A while ago, I was at the Grainger office in Jacksonville, and I noticed a wall showing a timeline of key historical events at Grainger. I noticed something called “Grainger’s Song” created back in the 1930s:
At this point, I’m sure you’re thinking what I was thinking. I wonder if I can generate a performance of this song using AI?
Idea 1: Find existing performance and swap in the Grainger’s Song lyrics
If you look at the top right of the image above, you’ll notice that Grainger’s Song was sung to the tune of “Might Lak a Rose”, so my first idea was to find an existing performance and swap in the Grainger’s Song lyrics.
Question: What does “Might Lak a Rose” actually sound like?
According to Wikipedia, “Mighty Lak’ a Rose” was created in 1901 with lyrics by Frank Lebby Stanton and music by Ethelbert Nevin. In other words, it’s in the public domain. No rights issues!
Wikipedia has a 1908 recording of a Lillian Nordica performance of “Mighty Lak’ a Rose” but it’s quite scratchy so I decided to search Youtube:
Not bad. I can imagine how the Grainger’s Song lyrics would have fit. As of right now, any performance before 1929 is public domain so I should be alright in terms of finding something.
Question: How does lyric replacement work?
Short answer, I’m not sure, but I did find some (pricey) paid services that would do it.
It made me think, is there an easier, simpler way to approach this?
Idea 2: Generate a song using Grainger’s Song lyrics
Enter Suno.
Prompt 1: “Make a song about the W.W. Grainger company”
That’s pretty good for an initial prompt. I was somewhat surprised at how relevant the lyrics were and could imagine this being used in a commercial.

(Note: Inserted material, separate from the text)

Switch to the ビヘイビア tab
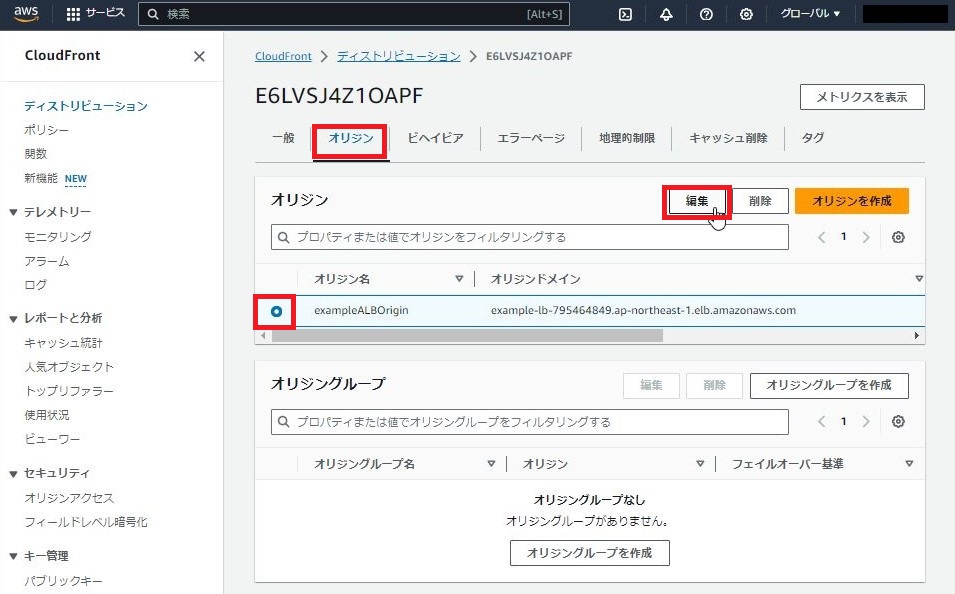The image size is (955, 594). (435, 139)
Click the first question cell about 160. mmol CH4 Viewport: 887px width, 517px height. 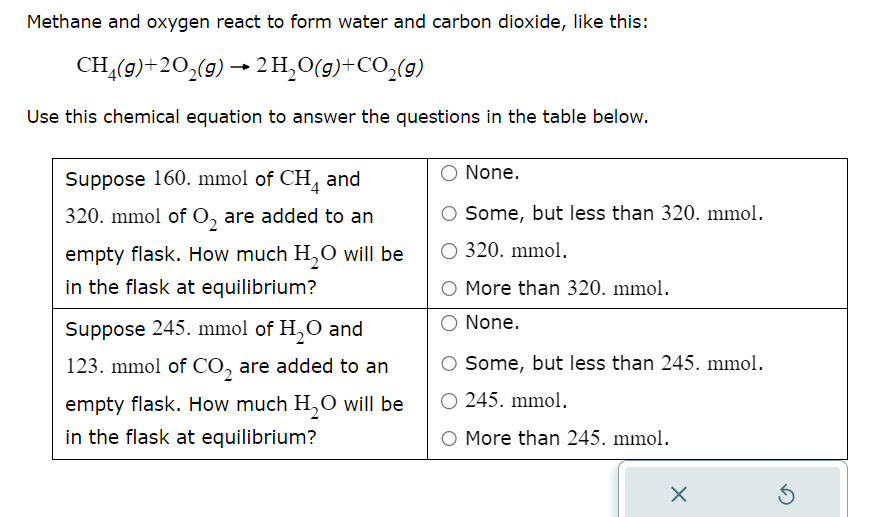(240, 234)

But electric rock is definitely not the same genre as Mighty Lak’ a Rose.
Prompt 2: “A company song for W. W. Grainger using the tune of Mighty Lak’ a Rose”
Grainger's Anthem by @jchyip | Suno
sing-along folk song. Listen and make your own with Suno.
suno.com
Suno doesn’t seem to know Mighty Lak’ a Rose and I can’t imagine people singing along to it as a company song.
So far, I had only been using the basic prompt but Suno has a more advanced “custom” setting that allows you to specify the title, style of music, and lyrics.
Prompt 3: “A company song for W.W. Grainger” using the Grainger’s Song lyrics
Lyrics work. The genre doesn’t.
Looking at the metadata for some of the “Mighty Lak’ a Rose” Youtube videos, “dixieland” came up.
Prompt 4: “A company song for W.W. Grainger” using the Grainger’s Song lyrics and set style of music to “dixieland”
This is nice. And good enough that I didn’t think it was worth trying to do better… but I tried anyway with different prompts and styles of music, all of which ended up being worse.
Product Life Cycle and generative AI tools
When it comes to product development strategy, I often reference the product life cycle:
- Stage 1: Market Development is where you engage in experiments and innovation
- Stage 2: Growth is where you iterate on differentiation features
- Stage 3: Maturity is where you shift to “good enough” and start optimising for cost of operation
- Stage 4: Decline is where you look at how to efficiently exit.
Company songs don’t need to be differentiating.
Suno gets to “good enough” in minutes and gets even better with limited iteration. It makes me wonder about generative AI tools in general. A lot of activities and capabilities don’t need to be differentiating.